Digging into the data a little, it seems Nimzo was the in-house registrar of a company called Houm that, according to its press releases, was operating some kind of privacy-oriented social network slash cloud storage service.

Part of Houm’s offering was a personal domain name, which came bundled as part of the monthly service fee.

When Houm seriously started promoting its service last year, it appears to have led to a spike in registrations via Nimzo. Most of its domains were concentrated in new gTLDs such as .live, .xyz, .earth, .world and .space.

Having consistently registered no more than a couple hundred gTLD names per month for years, there was a sudden spike to over 5,000 in July and 12,000 in August, peaking Nimzo’s total domains at 21,000 that month.

But then, in October, the registrar deleted almost all of its names. It went from 21,000 domains under management in August to 190 at the end of October.

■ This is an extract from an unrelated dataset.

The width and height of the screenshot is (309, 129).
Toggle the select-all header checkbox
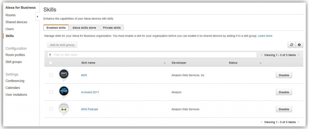coord(51,63)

These were not grace-period deletes, so fees would have been applicable.

Houm’s web site at houm.me also appears inoperable today, showing a server error when I access it, and its Twitter account has been silent since last August.

ICANN has given Nimzo until May 22 to pay up or lose its accrediation.

Dynadot takes down its own web site after apparent breach

Dynadot took the drastic move of turning off its own web site last week after noticing an apparent security breach.

The registrar also reset all of its customers’ passwords, acknowledging the pair of moves were “extremely inconvenient”.

It’s not clear from the company’s statement whether there really had been an attack or whether it overreacted

It said “our system noticed irregular activity” but later brought its site back up after staff “investigated and determined there was not a threat”.

The company said it has engaged “cyber security experts” to help it out in future.